### Given request
Starting at the beginning of the items and ending at the line that contains "Action: click(x=458, y=338)", reproduce those lines with every "screenshot" replaced by "image" and nothing else altered. Omit the pictures from your output.

###

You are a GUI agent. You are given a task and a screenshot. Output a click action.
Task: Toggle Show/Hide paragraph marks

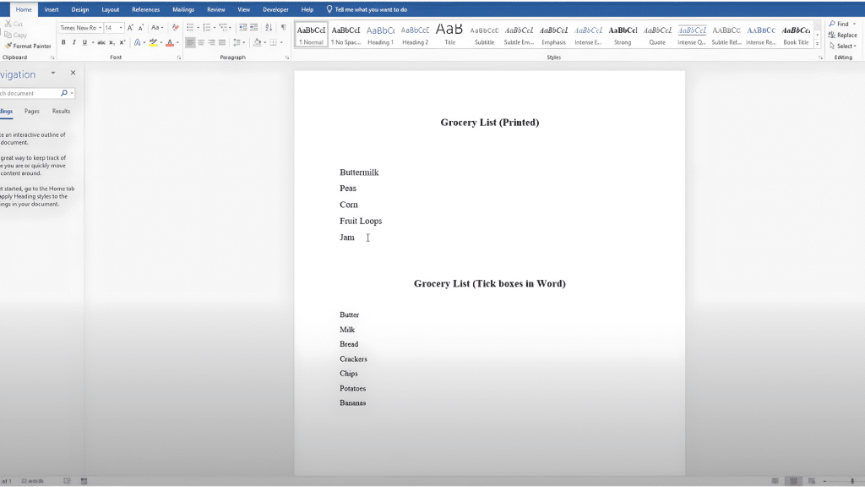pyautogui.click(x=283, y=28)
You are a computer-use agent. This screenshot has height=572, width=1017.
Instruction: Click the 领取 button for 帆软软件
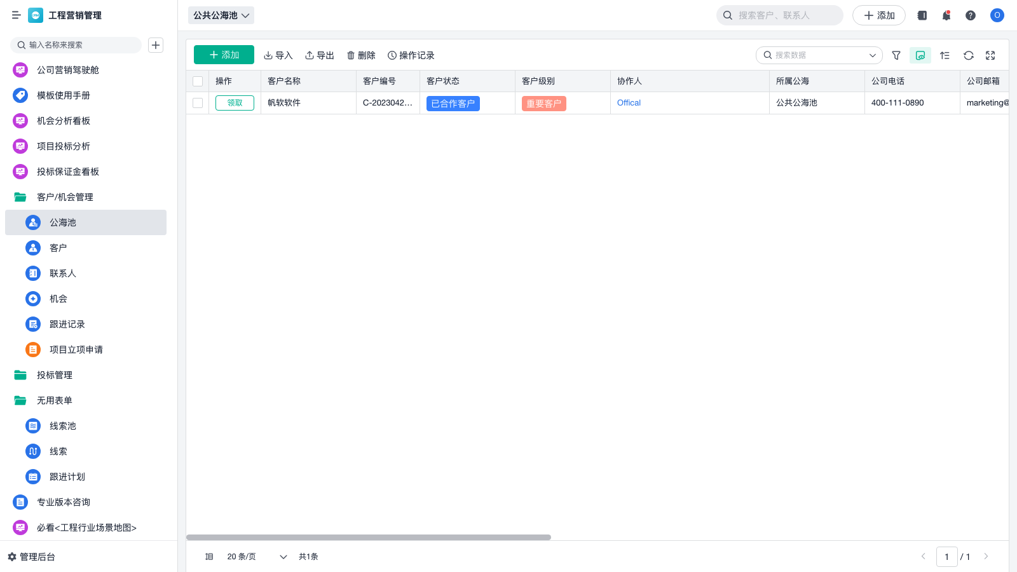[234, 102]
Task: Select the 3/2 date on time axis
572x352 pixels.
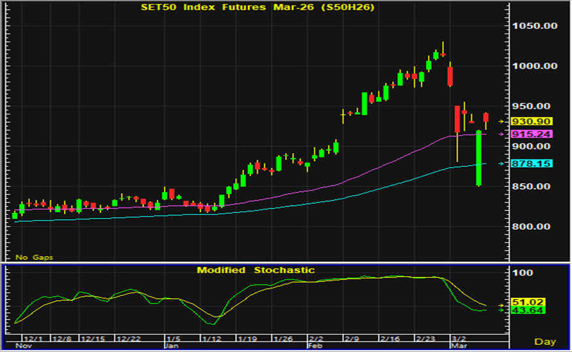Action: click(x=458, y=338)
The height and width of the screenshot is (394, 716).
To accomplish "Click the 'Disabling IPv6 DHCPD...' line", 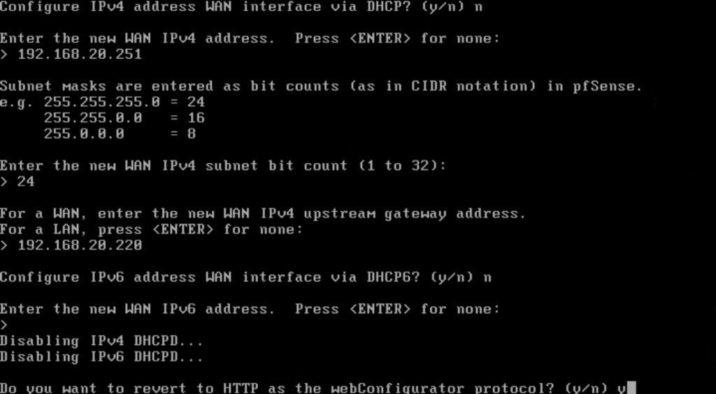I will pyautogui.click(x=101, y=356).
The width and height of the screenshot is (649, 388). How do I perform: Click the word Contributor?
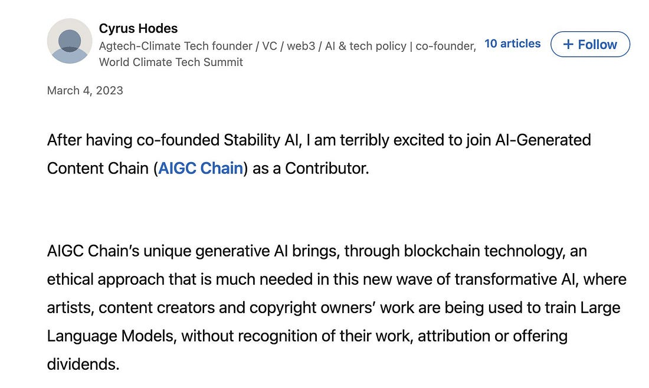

###

### Written answer
You are a GUI agent. You are given a task and a image. Output a click action.
Task: Toggle Show/Hide paragraph marks

pyautogui.click(x=283, y=28)
You are a computer-use agent. This image has height=572, width=1017.
Instruction: Click the 领取 button for 帆软软件
[234, 102]
Task: Select the 3/2 date on time axis
572x352 pixels.
Action: click(x=458, y=338)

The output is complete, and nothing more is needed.